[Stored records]
====

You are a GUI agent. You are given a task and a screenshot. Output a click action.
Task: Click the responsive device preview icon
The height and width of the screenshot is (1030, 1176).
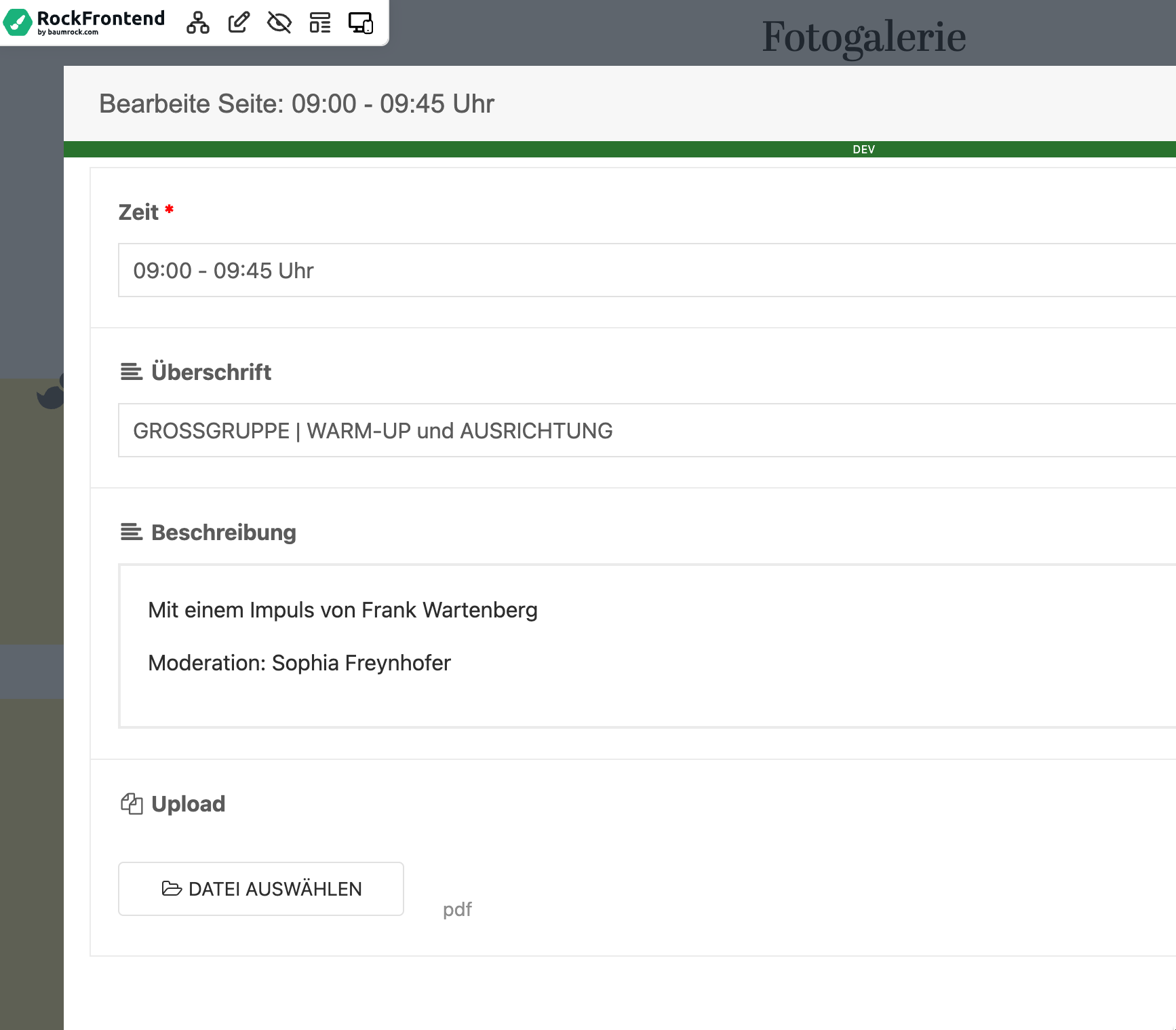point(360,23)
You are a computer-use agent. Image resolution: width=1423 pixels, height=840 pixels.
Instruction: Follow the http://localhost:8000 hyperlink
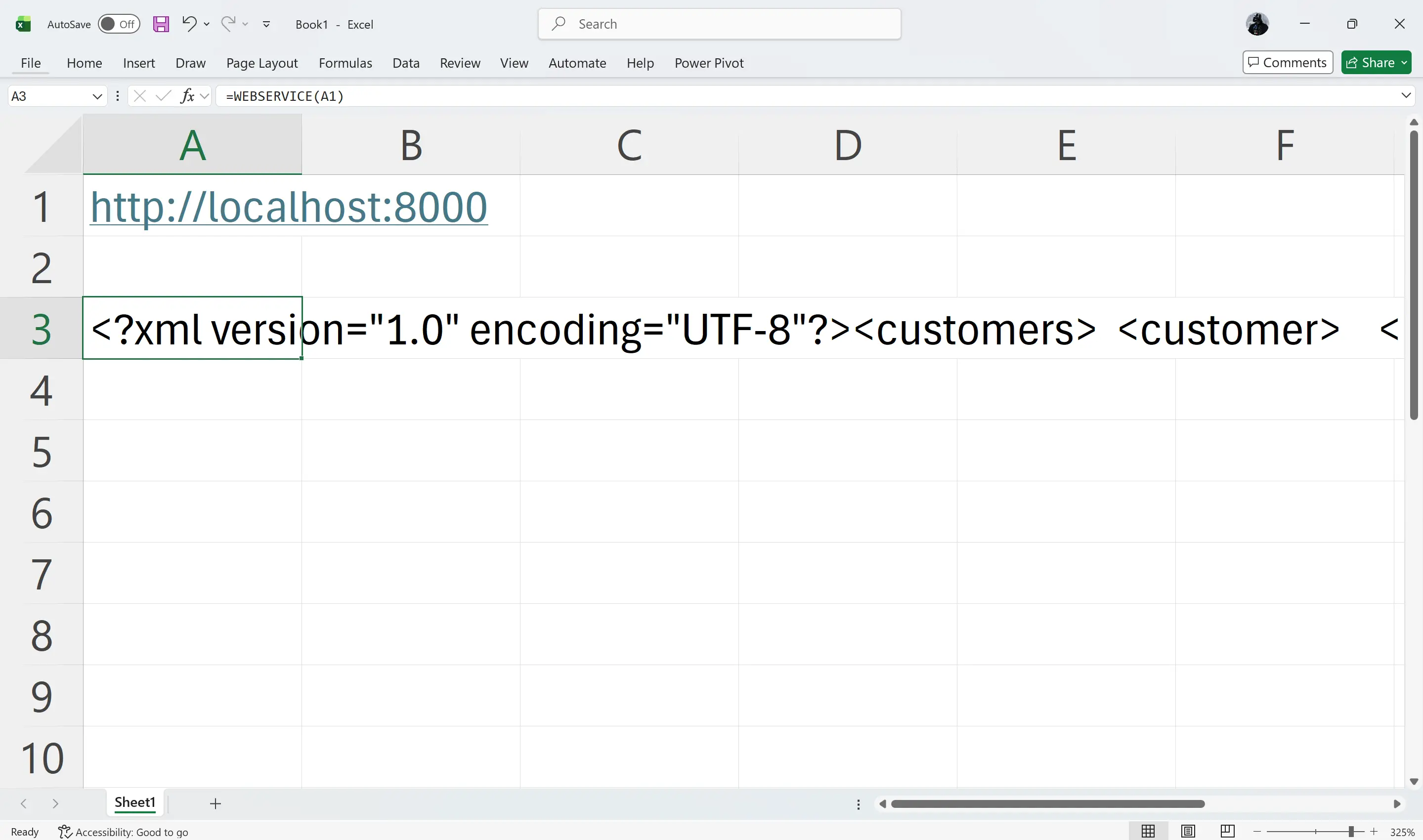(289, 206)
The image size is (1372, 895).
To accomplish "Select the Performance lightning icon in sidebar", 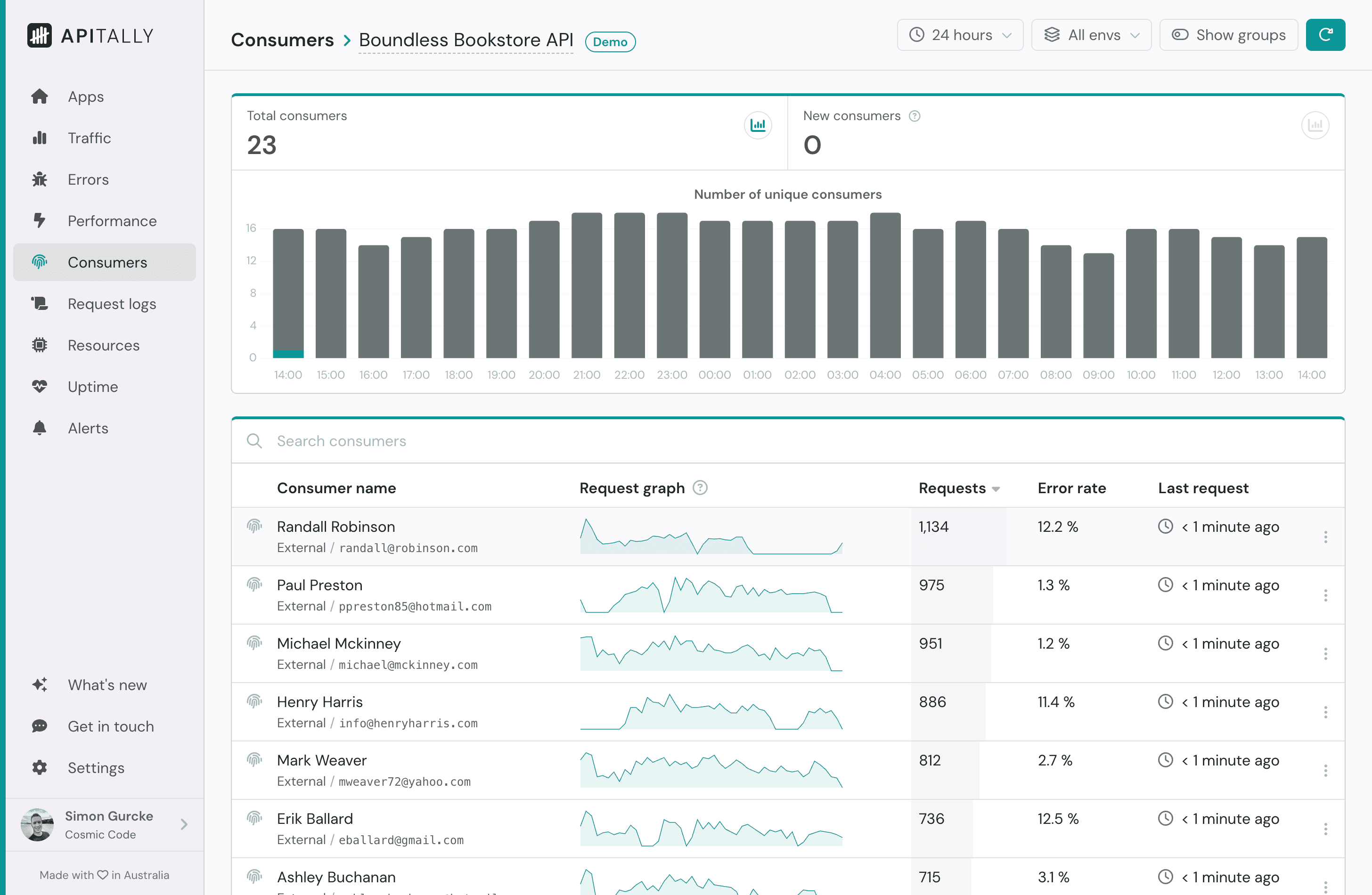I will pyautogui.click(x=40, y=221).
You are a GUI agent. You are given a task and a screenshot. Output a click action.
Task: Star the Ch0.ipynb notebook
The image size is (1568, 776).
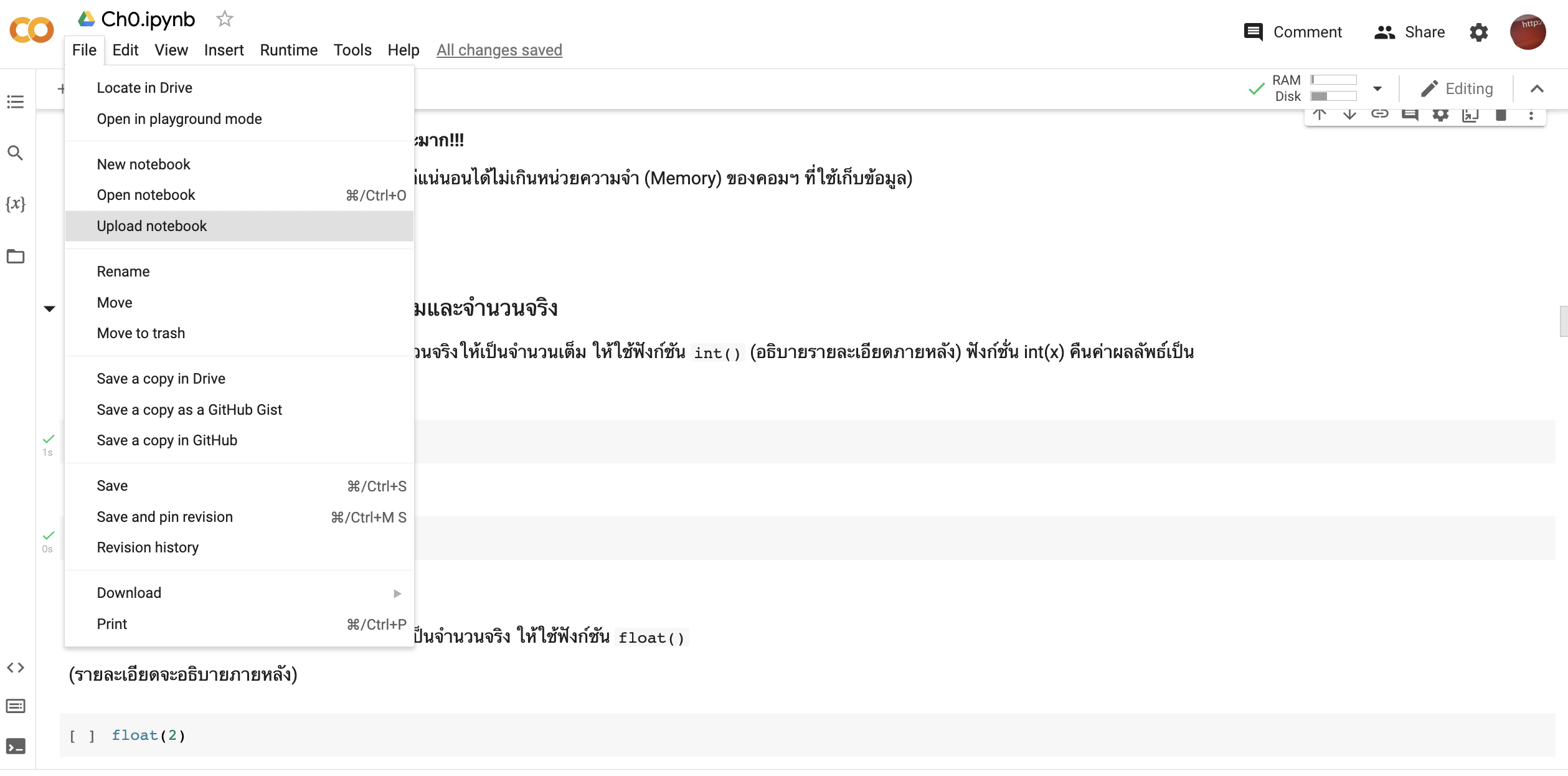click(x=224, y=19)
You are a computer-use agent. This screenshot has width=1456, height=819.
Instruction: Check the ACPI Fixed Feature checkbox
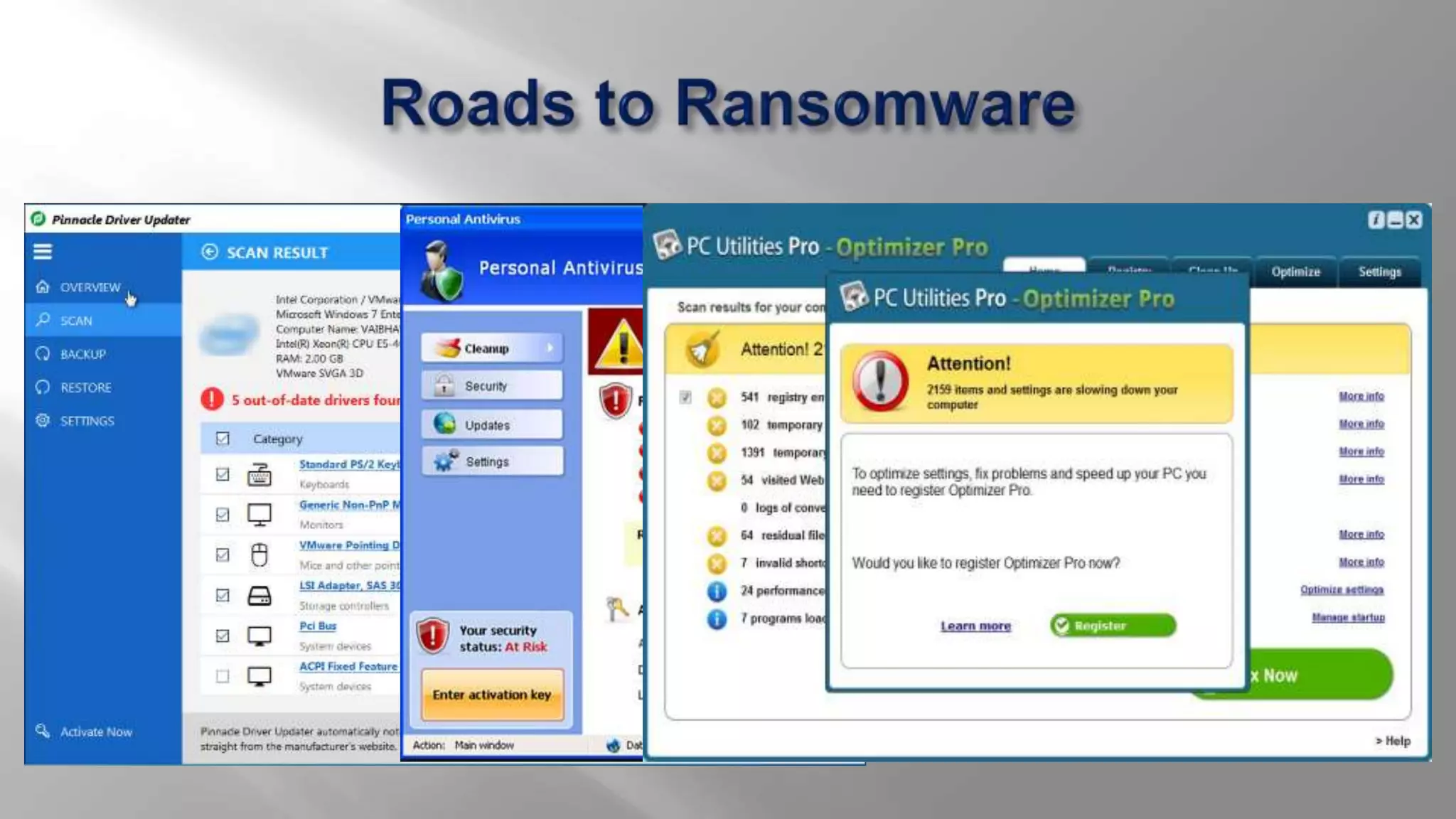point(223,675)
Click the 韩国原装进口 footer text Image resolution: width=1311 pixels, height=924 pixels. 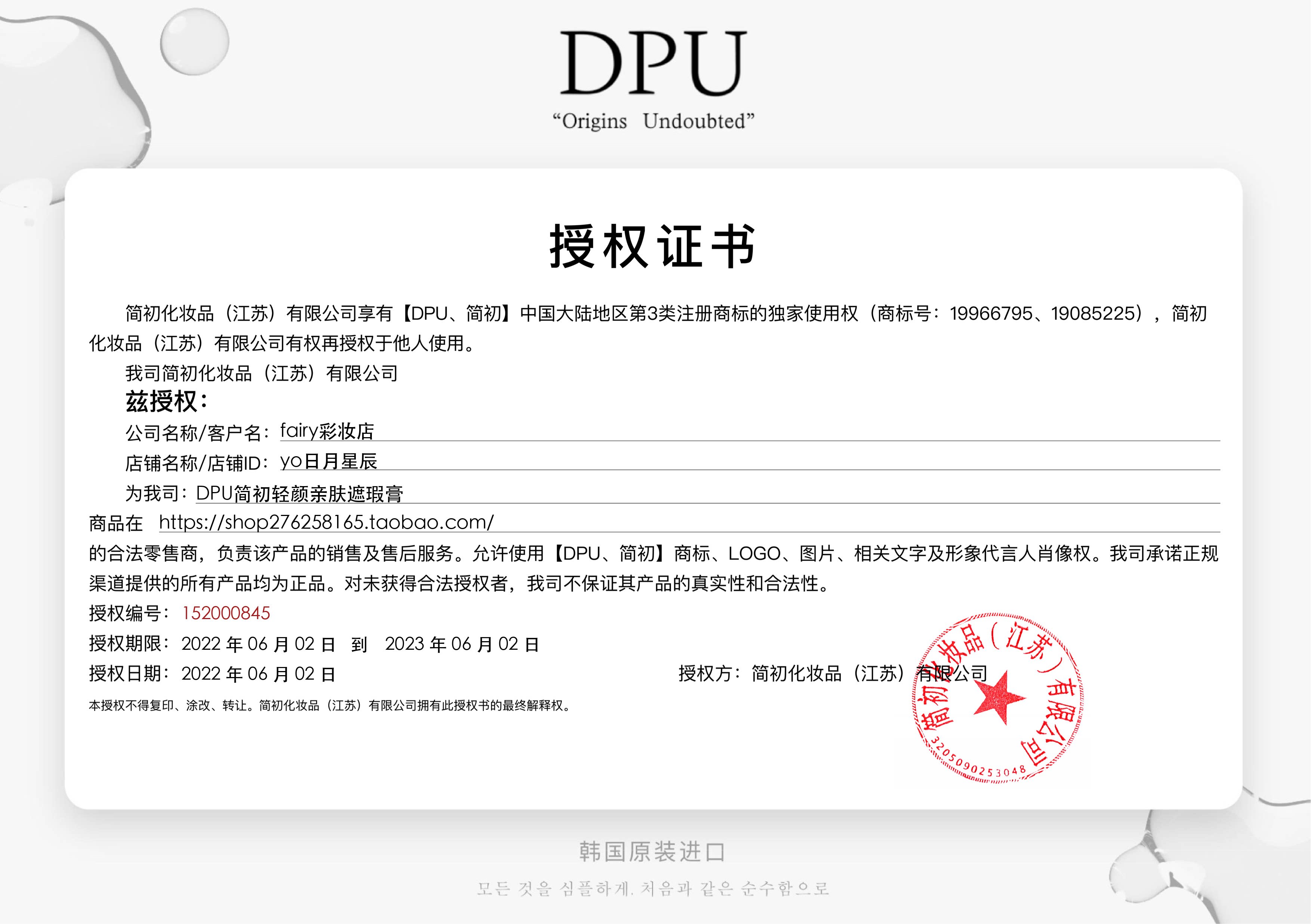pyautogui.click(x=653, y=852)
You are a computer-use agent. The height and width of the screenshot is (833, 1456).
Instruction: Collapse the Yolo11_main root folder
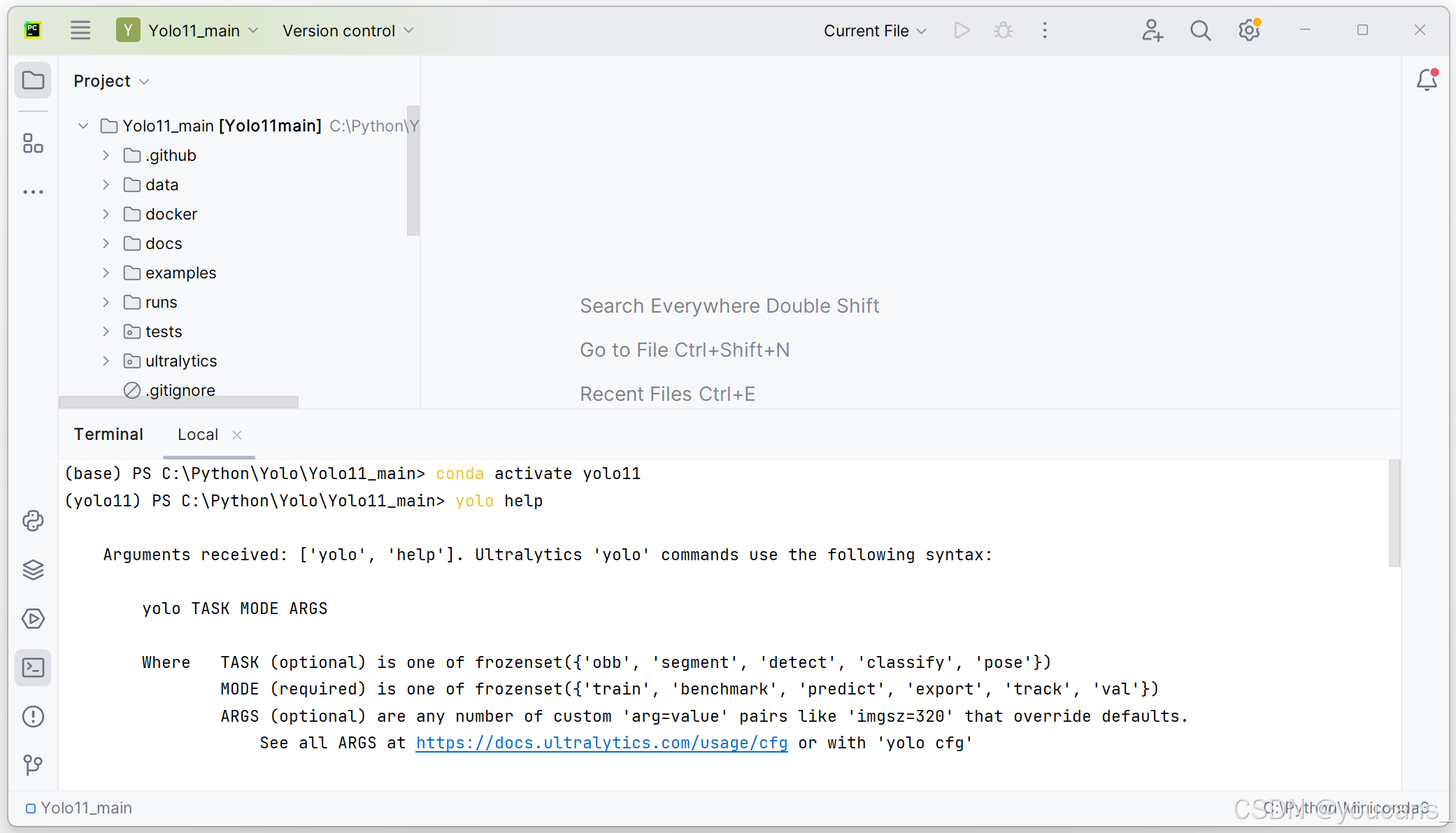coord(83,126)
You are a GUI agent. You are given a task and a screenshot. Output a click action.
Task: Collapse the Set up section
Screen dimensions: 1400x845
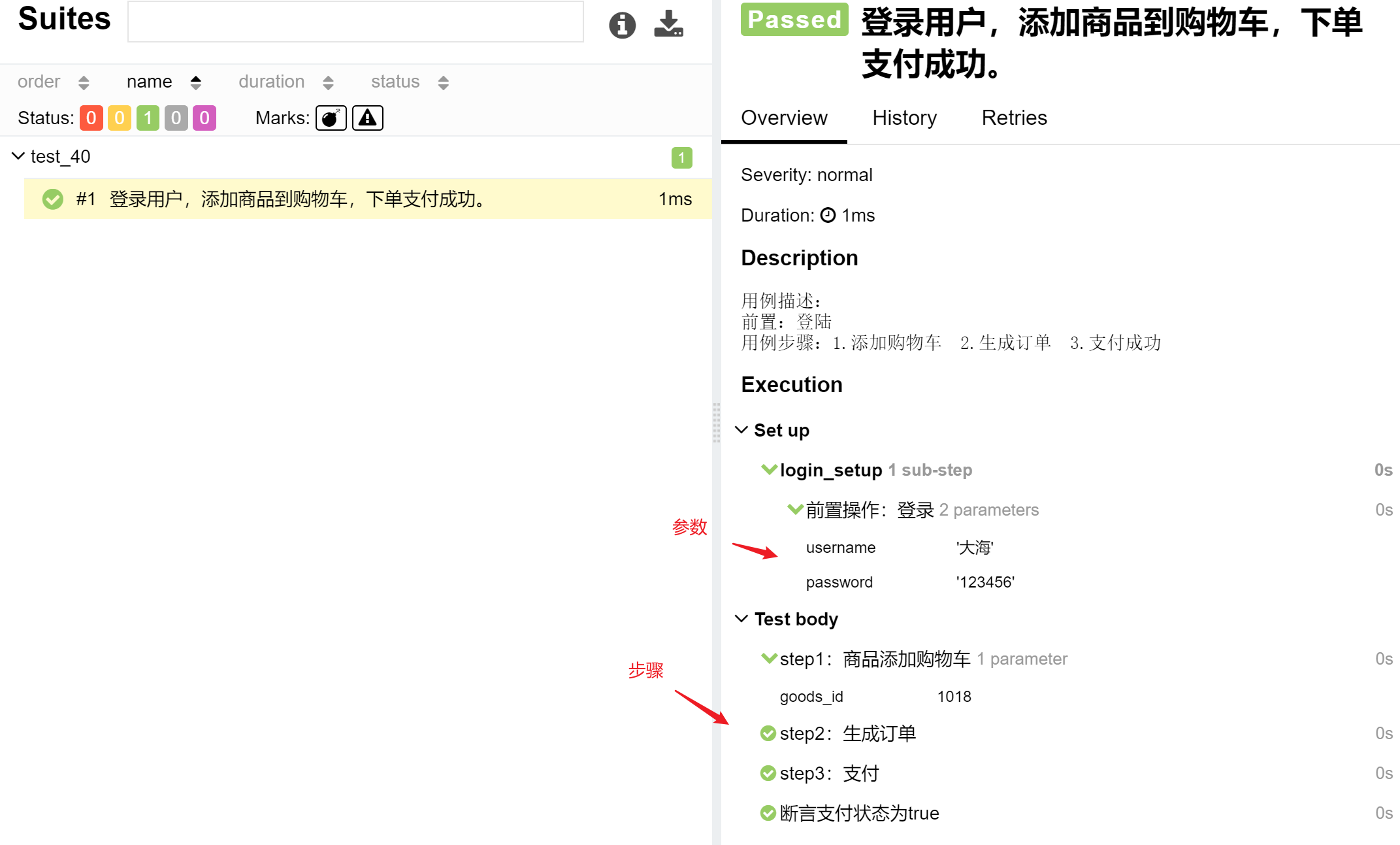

====

» What you will do
Please return the lines from the line with "You are a computer-use agent. The" through the last line of the data, both included, exactly, and without pictures.

» Written answer
You are a computer-use agent. The height and width of the screenshot is (833, 1456).
Instruction: Collapse the Yolo11_main root folder
coord(83,126)
You are a GUI agent. You are given a task and a screenshot. Output a click action.
Task: Collapse the Set up section
Screen dimensions: 1400x845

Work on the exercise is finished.